While your telephony solution may not immediately spring to mind when you think about security risks, you could inadvertently be giving hackers the keys to the kingdom.
Modern, voice over IP (VoIP) telephony solutions run on the same kinds of networks that your computing systems do. Unfortunately, says Euphoria Telecom chief technology officer Nic Laschinger, they are seldom secured as tightly as your computer systems and this makes them vulnerable.
“It’s important to realise that if someone can get to your telephony system they can get to your IT systems. A lot of people define their security at the perimeter. For example they deploy a firewall to keep people out. Once someone is inside, however, it’s relatively easy for them to get anywhere else, including to your operational IT systems and data,” he says. “People tend to ignore security on telephony systems as they don’t recognise them as fully-fledged computer systems. This can be a costly omission.”
Operational technology, like telephony systems and the systems running factories, power plants and such, are increasingly being recognised as weak areas by attackers.
According to the Fortinet 2022 State of Operational Technology and Cybersecurity Report, 93% of organisations surveyed had an intrusion in the past year, 61% of those intrusions impacted OT systems. Worse, says Fortinet, it took hours to restore service in ninety percent of those cases.
Weakness in voice over IP systems and network or device compromises are increasing resulting in losses for businesses globally. The 2021 CFCA Global Telecommunications Fraud Loss Survey highlighted that IP PBX hacking resulted in $1,82-billion worth of fraud that year. Spoofing, the most common telephony fraud method, cost businesses some $2,63-billion.
In addition to standard security measures like implementing IPSec (which secures data traffic across networks) and secure authentication, your cloud telephony provider should be implementing additional features and functions that help keep your telephone system secure. Laschinger outlines some of these.

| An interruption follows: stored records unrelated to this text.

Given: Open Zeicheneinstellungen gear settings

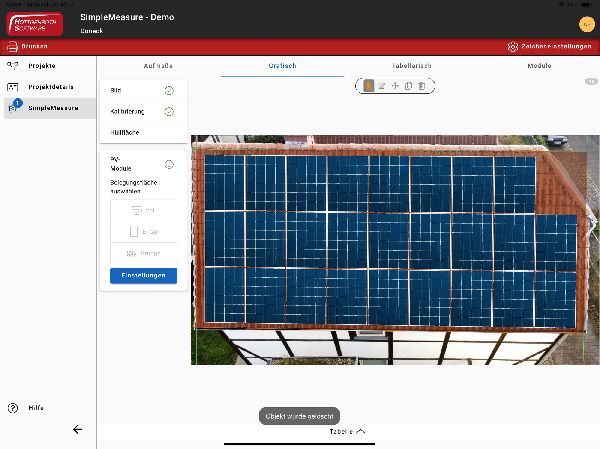Looking at the screenshot, I should (513, 47).
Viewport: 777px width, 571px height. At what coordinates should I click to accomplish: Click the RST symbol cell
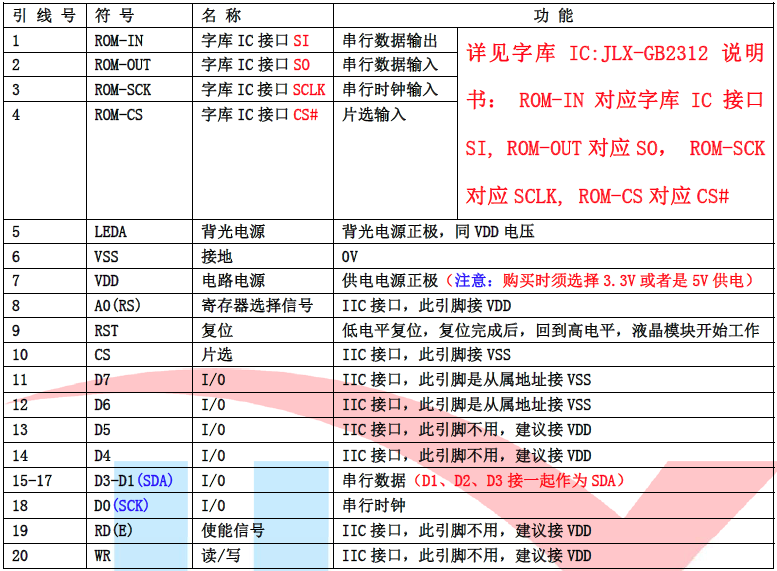tap(107, 331)
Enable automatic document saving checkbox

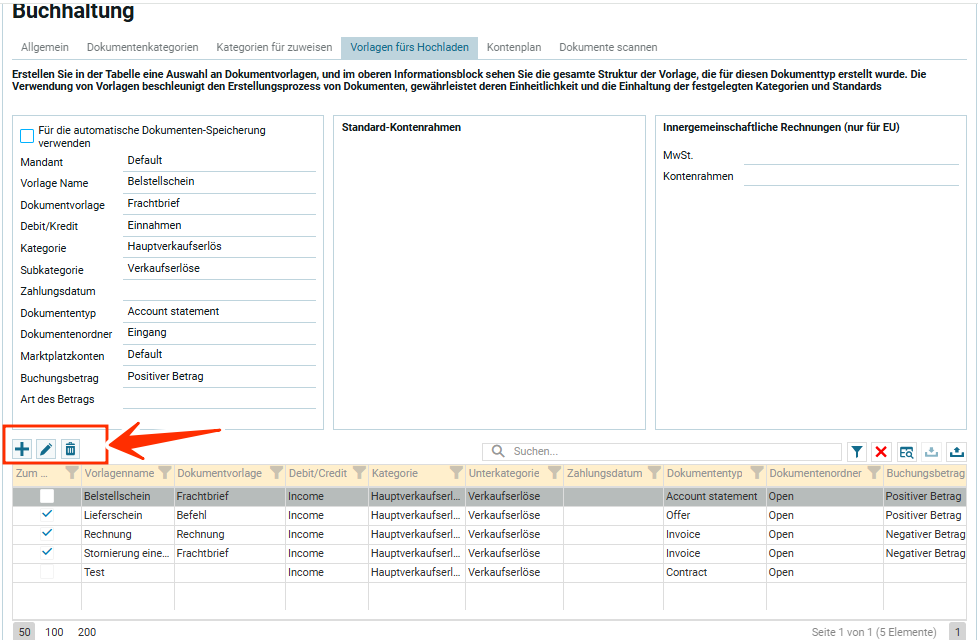pyautogui.click(x=28, y=137)
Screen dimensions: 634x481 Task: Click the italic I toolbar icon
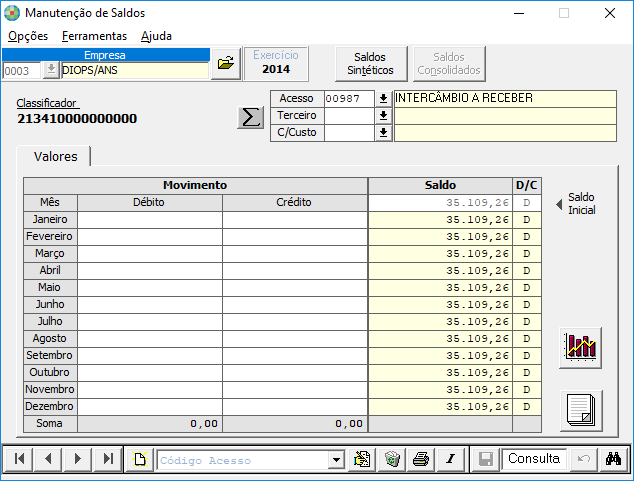pyautogui.click(x=450, y=459)
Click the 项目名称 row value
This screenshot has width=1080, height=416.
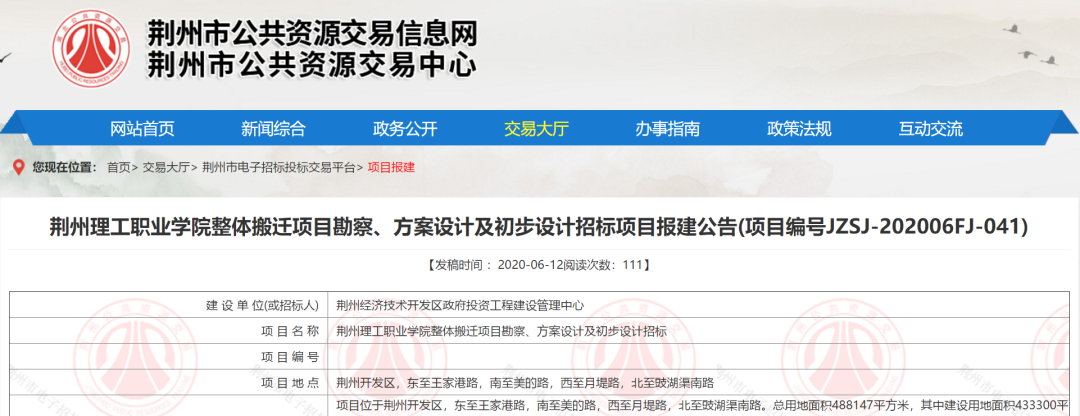tap(501, 331)
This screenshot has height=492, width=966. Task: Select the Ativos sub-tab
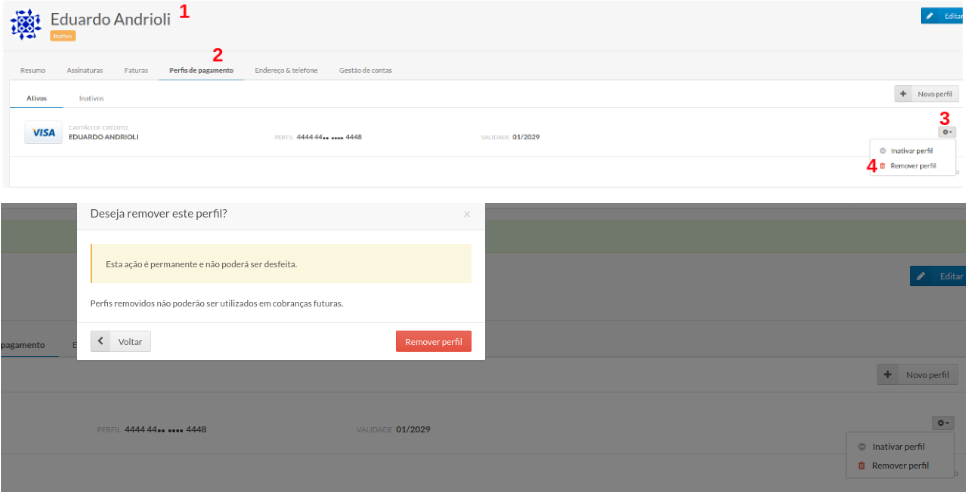pyautogui.click(x=35, y=98)
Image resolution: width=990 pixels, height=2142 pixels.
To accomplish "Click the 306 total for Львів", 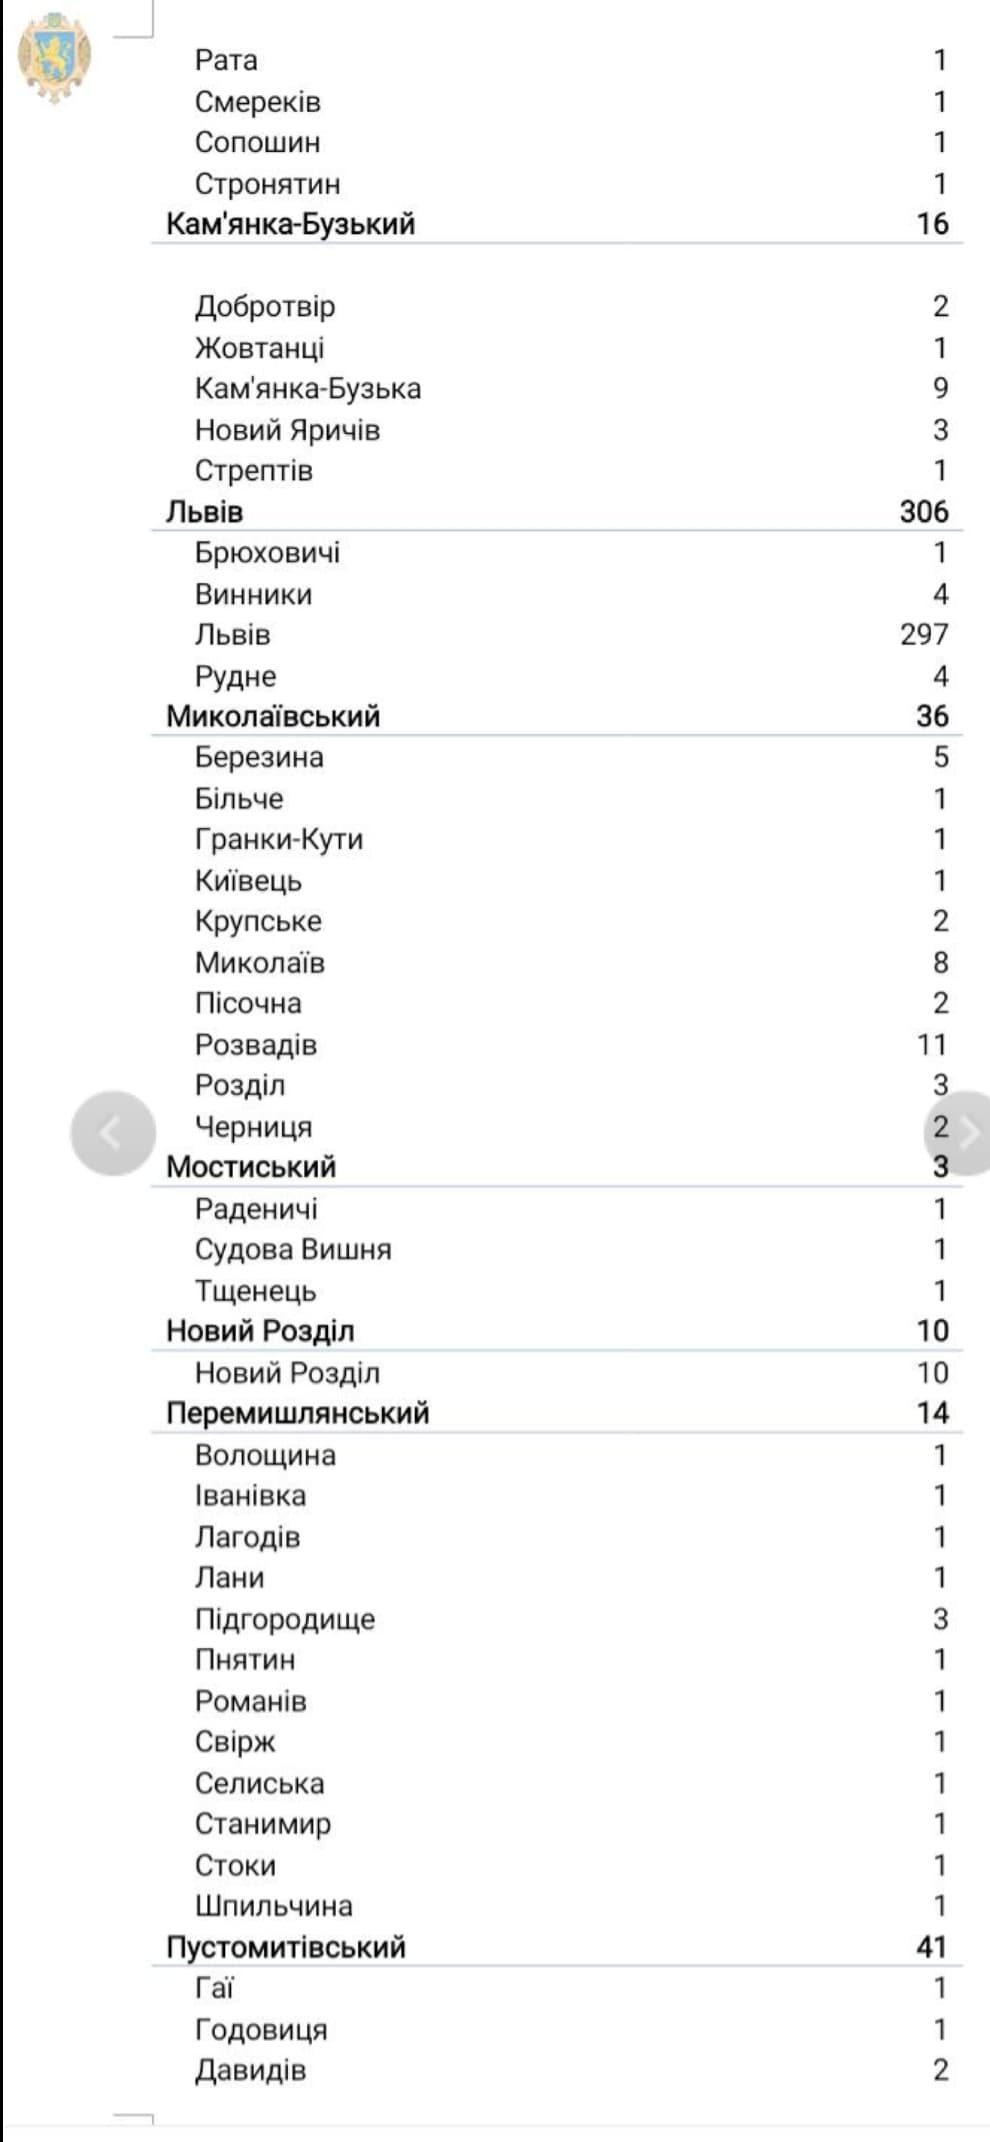I will [923, 512].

* Ability to block international traffic granularly – While your business may need to make international calls, you likely only need to reach a selected handful of countries. Your telephone system should enable you to block calls to any destination that your teams have no reason to be calling, says Laschinger, rather than blocking by region, or blocking international dialling entirely.
* Ability to set dialling restrictions – Dialling restrictions allow you to block outbound calls from extensions that don’t need to call externally – for example extensions in kitchens or other common areas that only need to be reached by other people inside the business.
* Centrally controlled global contact lists – A centrally managed contact list makes it much easier to spot fraud because you can rapidly identify calls to numbers that are not on your contact list, or are personal calls. Your telephony system should provide a range of reports, which list not just the numbers called but the names of the people called. Spotting abuse is very difficult otherwise, Laschinger notes.
Reports should highlight the top ten most expensive calls, most dialled numbers, most dialled destinations and the user making the most calls to help you to spot call traffic that is fraudulent or abusive.